Potato Chili Casserole

Another recipe using leftovers - chili this time. Be sure to use your favorite chili for this because the chili really is the star. And I hope that with all of my recipes you add or subtract whatever you like, they're all easily customizable. This one was fairly simple but I was really pleased with how it turned out.


2 teaspoons olive oil
1/2 cup chopped yellow onion
2 cloves garlic, minced
2 medium sized yellow potatoes
ground cumin, to taste
black pepper, to taste
1 & 1/2 cups thick beef chili
1/4 c. shredded mexican cheese blend (reduced fat)


Serves 4.*

Preheat the oven to 375.

Heat the olive oil in a med-sized pan over medium heat. Add the onions and garlic and saute until tender.

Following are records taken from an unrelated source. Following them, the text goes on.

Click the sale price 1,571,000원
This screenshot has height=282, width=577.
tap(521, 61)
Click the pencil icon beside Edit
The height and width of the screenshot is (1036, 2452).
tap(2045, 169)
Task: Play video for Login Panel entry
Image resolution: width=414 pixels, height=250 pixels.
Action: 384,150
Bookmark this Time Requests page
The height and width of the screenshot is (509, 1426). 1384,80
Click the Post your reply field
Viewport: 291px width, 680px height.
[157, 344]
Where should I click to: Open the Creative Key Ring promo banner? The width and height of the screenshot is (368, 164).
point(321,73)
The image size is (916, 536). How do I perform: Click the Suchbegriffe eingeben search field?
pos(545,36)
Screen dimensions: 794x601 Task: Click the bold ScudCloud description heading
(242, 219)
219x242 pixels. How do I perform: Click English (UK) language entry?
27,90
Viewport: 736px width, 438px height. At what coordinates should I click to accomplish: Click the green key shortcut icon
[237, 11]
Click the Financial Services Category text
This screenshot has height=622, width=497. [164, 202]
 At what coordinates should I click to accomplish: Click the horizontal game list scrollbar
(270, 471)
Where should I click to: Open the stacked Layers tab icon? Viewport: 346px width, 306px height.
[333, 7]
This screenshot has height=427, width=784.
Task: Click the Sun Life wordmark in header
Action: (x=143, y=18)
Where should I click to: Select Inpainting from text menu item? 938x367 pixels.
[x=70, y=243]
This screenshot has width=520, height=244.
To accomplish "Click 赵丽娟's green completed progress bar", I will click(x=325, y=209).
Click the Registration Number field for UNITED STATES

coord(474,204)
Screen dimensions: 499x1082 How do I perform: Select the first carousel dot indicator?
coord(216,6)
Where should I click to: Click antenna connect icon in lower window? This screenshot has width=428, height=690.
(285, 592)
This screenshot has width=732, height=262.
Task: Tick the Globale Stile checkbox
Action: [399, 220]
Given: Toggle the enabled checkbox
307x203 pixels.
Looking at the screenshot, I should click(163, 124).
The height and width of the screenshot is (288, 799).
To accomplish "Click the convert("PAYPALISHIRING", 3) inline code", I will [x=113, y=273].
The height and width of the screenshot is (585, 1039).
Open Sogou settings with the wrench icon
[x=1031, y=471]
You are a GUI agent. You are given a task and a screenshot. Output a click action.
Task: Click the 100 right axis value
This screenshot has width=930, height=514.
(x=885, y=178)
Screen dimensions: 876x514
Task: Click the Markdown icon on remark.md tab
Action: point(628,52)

Peel and slice the potatoes into very thin slices (using a mandolin slicer or by hand).

Arrange the casserole in a 9 x 13 in. pan coated with cooking spray as follows:

1. 1/2 of the sauteed garlic and onions
2. 1/3 of the sliced potatoes
3. Cumin and black pepper to taste
4. 1/3 of the shredded cheese
5. 1/2 of the chili

Then repeat again and top with your remaining 1/3 potatoes and cheese and more cumin and black pepper.

Cover with foil and bake at 400 for 20 minutes or till potatoes are tender. Then remove foil and bake for 10 minutes more.

*I say this serves 4 because while it is made in a large pan, the layers are very thin. Feel free to increase the layers by using more of everything. I just like to keep things low calorie.

Calories per serving: About 275.

1 comment:

  1. mmm, that's a must have. You know how everything tastes better when "mom" makes it? You have that affect on me.